Racial and ethnic disparities in prescription coverage and medication use

Health Care Financing Review, Winter, 2003 by Becky Briesacher, Rhona Limcangco, Darrell Gaskin

DISCUSSION

The Medicare Program has dramatically improved the health of older and disabled persons by removing many financial barriers, yet we know that some populations have fared better than others by most measures of medical care use and outcomes. Differences in the care of minority Medicare beneficiaries have been puzzling to understand as a problem of economic barrier given the near-universal enrollment into the program and uniformity of the benefit (Mayberry, Milli, and Ofili, 2000). Recent evidence in younger adult populations has confirmed the view that health insurance alone does not eliminate racial/ethnic disparities and in fact may play a rather modest role in ameliorating the differences. Investigations into the primary drivers of unequal use of medical services have found that insurance influences access, but much about racial/ethnic differences remains unexplained (Weinick, Zuvekas, and Cohen, 2000; Zuvekas, 1999; Zuvekas, and Taliaferro, 2003). Nevertheless, drug coverage status is far from uniform in the Medicare population and we know type of insurance strongly influences medication use (Stuart, Shea, and Briesacher, 2000). That black and Hispanic Medicare beneficiaries use fewer or less expensive medications than white beneficiaries may still be a problem grounded in socioeconomic causes with far-reaching consequences. Not being able to afford necessary medications may explain, at least in part, why black and Hispanic persons more often than white persons experience some of the worst effects of chronic illnesses. One study that has linked drug coverage to racial/ethnic differences in use of other medical care services comes from an analysis of patients who gained Medicare coverage through the ESRD program (Daumit et al., 1999). Medicare beneficiaries with ESRD entitlement are among the few to receive Medicare reimbursement for critical outpatient medications--erythropoietin for anemia and immunosuppressants. Daumit et al. (1999) found that a three-fold differences in the use of clinical procedures by patient ethnicity nearly disappeared following the acquisition of the special ESRD Medicare coverage. The researchers attributed the decline largely to the Medicare benefit and concluded that equity in care may be attainable for all Medicare beneficiaries if coverage is truly comprehensive, including for necessary prescription drugs.

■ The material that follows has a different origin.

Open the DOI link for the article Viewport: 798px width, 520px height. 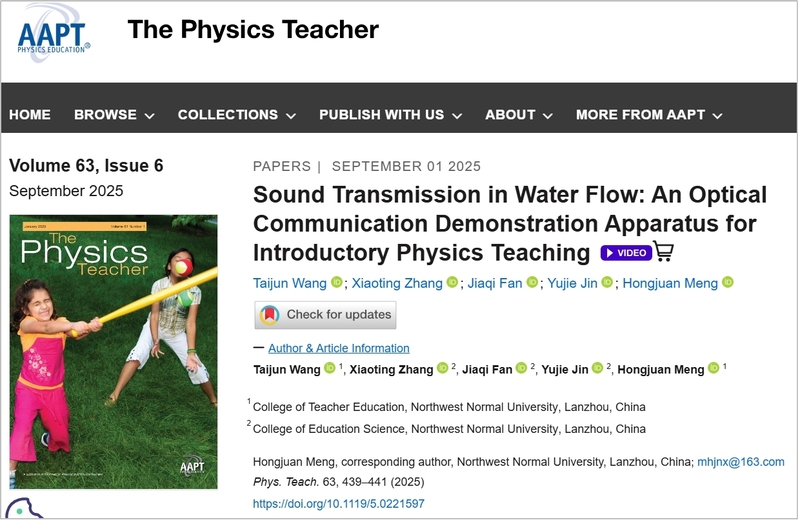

Our study also detected statistically significant and sometimes large differences in the drug use and spending patterns of chronically-ill Medicare beneficiaries by race and ethnicity. These findings showed wide variation that persisted even among individuals with the same disease and same type of prescription coverage. As with studies of other medical services, we found that minority beneficiaries tend to get less of chronic medications compared with the majority of beneficiaries who are white. Drug coverage from M C plans was the most successful in eliminating the differences although some remained, particularly use of any diabetic agents by black beneficiaries. What might explain the improved equity in drug use associated with M C drug coverage? Speculations include the mandatory assignment of a primary care doctor and disease management programs, although the research is mixed. Hargraves, Cunningham, and Hughes (2001) did not find that managed care policies such as gatekeeper requirements reduced racial/ethnic disparities in having a usual source of care or visiting a physician in the last year. Haas et al. (2002) found some improvements in preventive care services for Hispanic persons in managed care plans relative to FFS enrollees, but not for black persons. Lastly, Schneider, Zaslavsky, and Epstein (2002) noted more equitable use of [beta]-blockers by race with M C enrollment, but only in plans with better overall quality standards.